Wassa
Tu reviens chaque soir. Comme un fantôme, tu erres, aux pieds des bureaux dans lesquels tu travaillais. Tu le reconnais, l’homme à la table d’acajou. Tu le suis jusqu’à son parking. Tu connais sa voiture. Mais qu’est-ce que cela peut-il bien te faire ? Il démarre en trombe, sans se retourner. Il ne te voit pas. Tu n’existes pas.
M. Diop t’aperçoit, il te crie de t’en aller, tu ne dois plus traîner ici. Il te chasse, comme tu chassais les mouches mauvaises qui venaient s’agglutiner sur le ventre sec de tes chèvres. Machinalement, parce qu’il était nécessaire d’agir ainsi, sans te poser de question. Il te chasse.
Tu t’envoles au loin. Mais ton âme reste lourde. La glue absorbe tes pas. Tu rampes, le long de ce fleuve aux eaux glauques et suintantes. Les pavés humides, nauséabonds, remontent un peu, sous le pont. Les vagues sucent les pierres du quai, dans un rythme lent et monotone.
Tu es sale, souillée à l’intérieur, au cœur de ton ventre. Comme le Niger, le fleuve de là bas, le fleuve d’ici peut te nettoyer, te purifier. Petit à petit, tu pénètres dans les flots glacés. Le froid est saisissant, mordant, expiatoire. Il dévore tes pieds, il pique tes cuisses, il laboure ton ventre, il éclate ta poitrine à grand coup de dagues. Ton corps s’effondre dans le tumulte du courant, ballottée, emportée, coulée, roulée, tu perds toute attache, tu deviens douleur.

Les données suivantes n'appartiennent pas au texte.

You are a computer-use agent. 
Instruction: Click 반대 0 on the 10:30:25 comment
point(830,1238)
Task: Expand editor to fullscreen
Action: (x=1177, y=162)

Une péniche racle la surface à grand bruit. Mais tu n’entends déjà plus les hurlements. Ton âme s’évapore, propre, lavée de toute tache. Tu ne ressens plus l’épaisseur du monde.
Les pompiers te portent, sur le brancard étroit, mais tu restes immobile, tranquille, entre deux sommeils. La sirène crie dans la nuit, sans traverser le silence qui t’entoure.